Both datasets have been anonymized to protect the users of each service. Participants are expected to use the provided anonymized datasets. The use of external information sources, like IMDB, Wikipedia, or NetFlix, is not allowed.

The challenge tracks will be:

Weekly recommendation

This track focuses on the temporal dimension of context. The participants are asked to recommend movies for three different weeks. For this track, any of the two datasets can be used. Note that the algorithms used for each dataset may differ.

Participants are expected to generate recommendations for:

  • Calendar week 52 2009, i.e. Christmas week
  • Calendar week 9 2010, i.e. the week leading up to the Oscars

Due to the effect of Christmas week and Oscars week, the recommended items for each week may differ. The selected test users for each week have been stripped of all ratings done after the specified dates. Most of the stripped ratings for the specified dates can be found in the test set bundled with the dataset.

Each evaluation should address the following metrics: MAP, P@5, P@10, and AUC. The performance of the teams will be published on the leaderboard after the submission deadline. An additional evaluation dataset is withheld by the organizers and will be released for the final evaluation to identify the winners of the track. The best performing team will be announced at the RecSys dinner.

The five best performing teams will be asked to recommend a set of movies (upcoming cinema releases and recently released DVDs) to a group of real users at the first week of September 2010. These users will do a live evaluation of the recommendations, i.e., they will be given cinema tickets and DVDs and will be asked to rate the recommended movies.

Moviepilot Track

This track will focus on the dataset from Moviepilot, which contains features such as the movie mood (in a hierarchical representation), movie location, and the intended audience.

Participants of this track are asked to recommend a list of movies for a selection of users based on a given mood.
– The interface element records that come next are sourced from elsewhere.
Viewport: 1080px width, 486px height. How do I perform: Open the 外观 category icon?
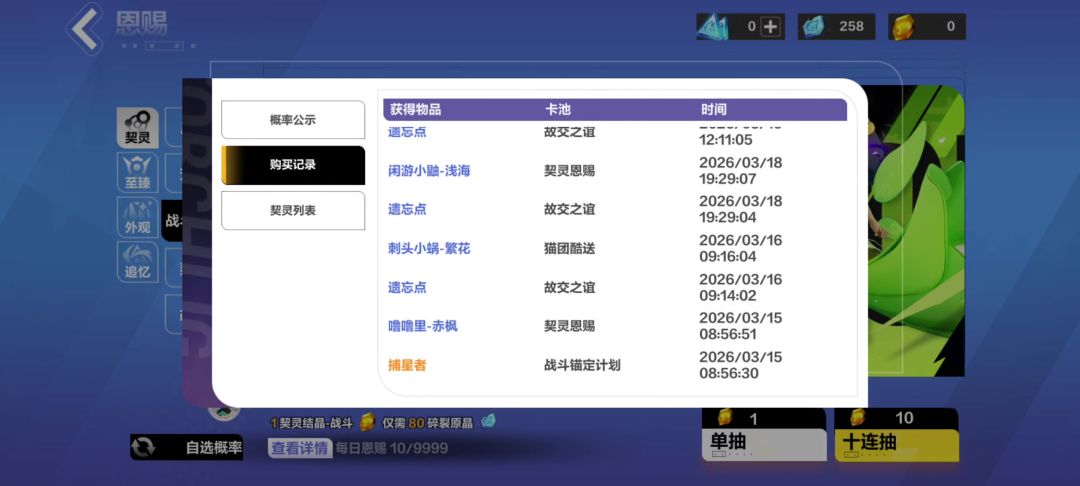(137, 216)
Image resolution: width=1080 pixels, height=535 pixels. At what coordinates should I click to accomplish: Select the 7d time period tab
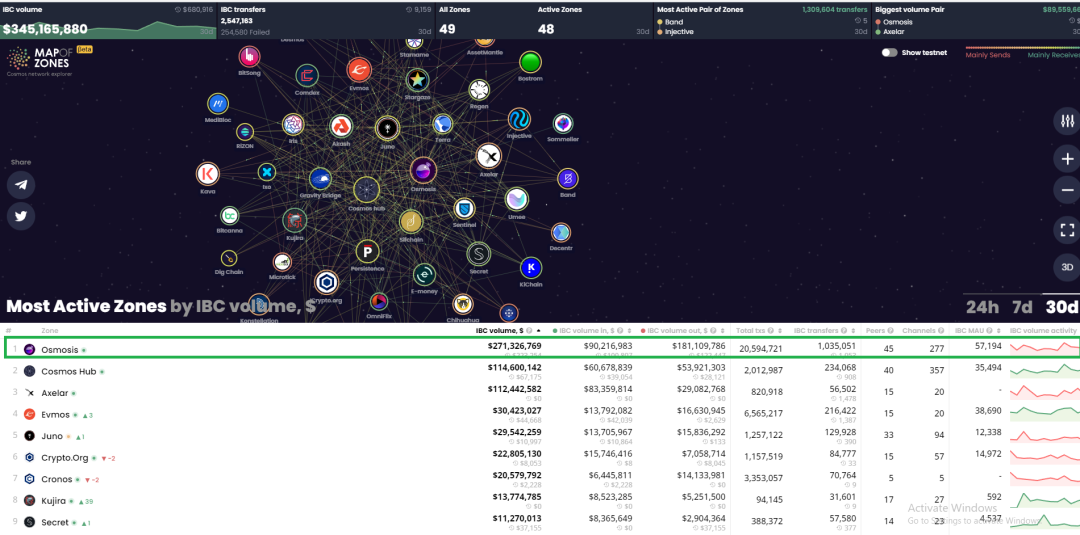(1021, 306)
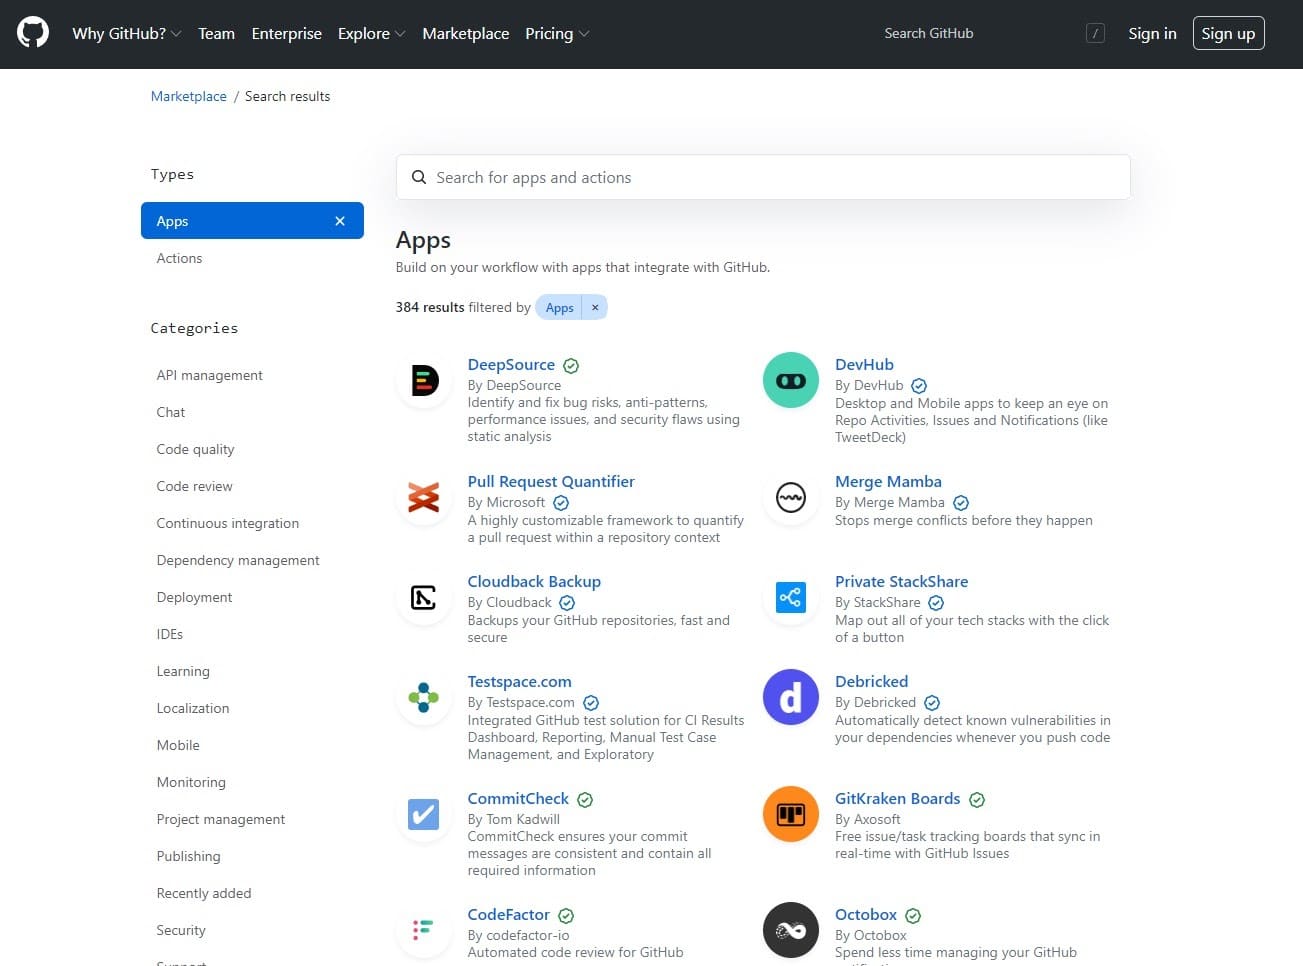Select the Actions type filter
This screenshot has height=966, width=1303.
click(179, 258)
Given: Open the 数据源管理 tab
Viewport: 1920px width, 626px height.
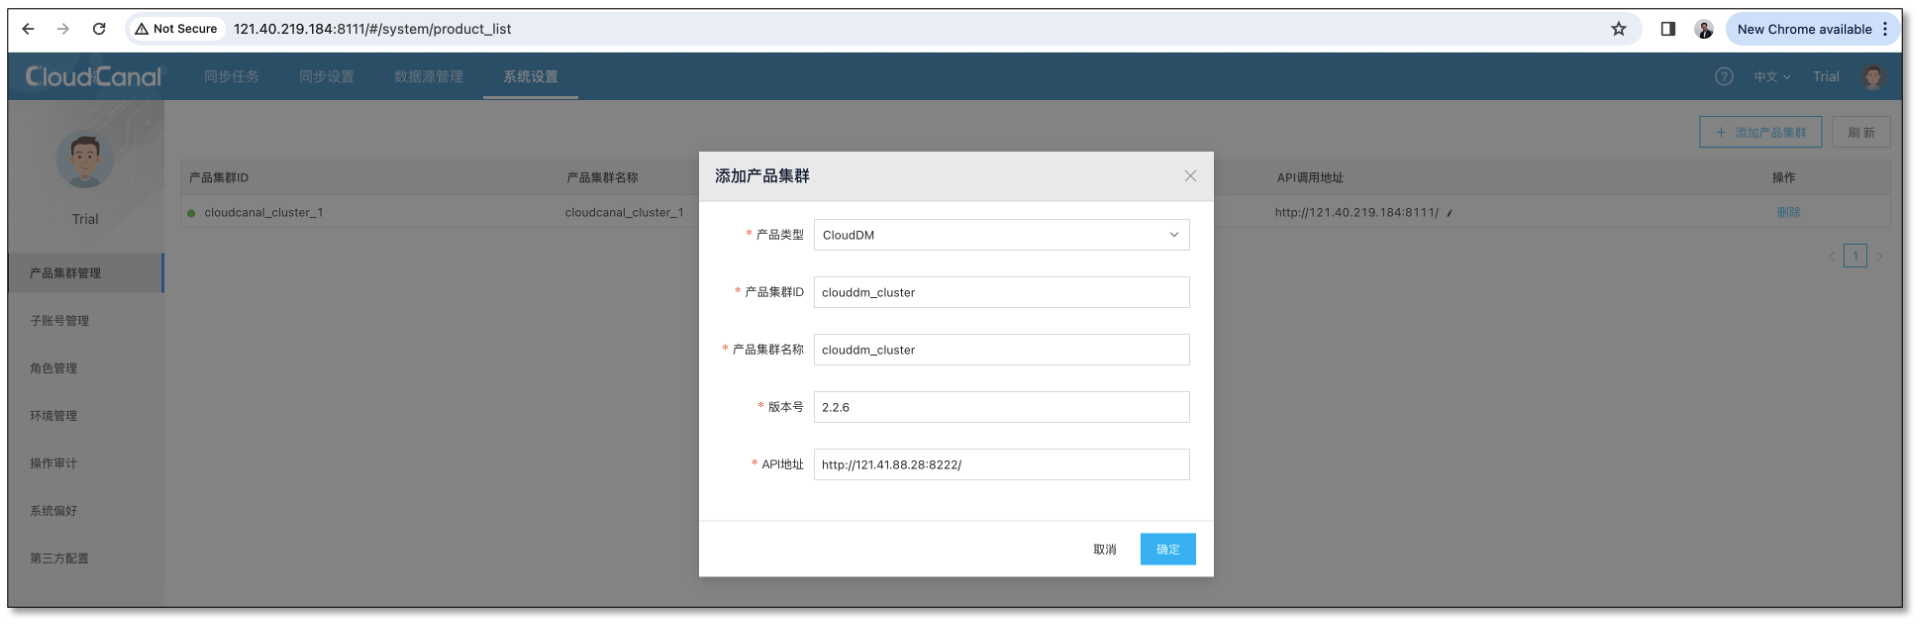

The list of users recommendations should be generated for is included in the dataset, the mood is represented by id 16 in the dataset, the files this is found in are

  • moviepilot_keywords_emotion.txt – field: emotion_keywords_id
  • moviepilot_taggings_emotion.txt – field: id

The users selected for testing have been stripped of a portion of their ratings for the requested movie types. Most of the stripped ratings for the specified mood can be found in the test set bundled with the dataset. The testset contains ratings tagged with other ids than 16 as well, these have been included here to mitigate overfitting. In order to use these for your own evaluation, look up the emotion ids given to those movies in the moviepilot_taggings_emotion.txt-file. The evaluation submitted in the paper should only consider ratings on movies tagged with mood id 16.

Each evaluation should address the following metrics: MAP, P@5, P@10, and AUC. The performance of the teams will be published on the leaderboard after the submission deadline. An additional evaluation dataset is withheld by the organizers and will be released for the final evaluation to identify the winners of the track.

Filmtipset Track

This track focuses on the social connections between users in the Filmtipset dataset. Many Filmtipset users take part in the social network of the service. Users can befriend each other asymmetrically, similarly to the follower/following relation in Twitter. Furthermore, the dataset contains additional features, such as movie comments, comments on actors/directors/writers, movie reviews, review ratings, age and location of certain users, lists of movies, and links between similar movies.

Participants are asked to recommend a set of movies for the selected users. The list of users, for whom the recommendations should be generated, is included in the test set. The recommendation should be based on the social network, i.e., a user should be interest to see the movies, which were seen recently by the user’s friends (where the definition of ‘friend’ will be decided by the participants).

The users selected for testing have been stripped of a portion of their ratings. Most of the stripped ratings for the selected users can be found in the test set bundled with the dataset.

Each evaluation should address the following metrics: MAP, P@5, P@10, and AUC. The performance of the teams will be published on the leaderboard after the submission deadline. An additional evaluation dataset is withheld by the organizers and will be released for the final evaluation to identify the winners of the track.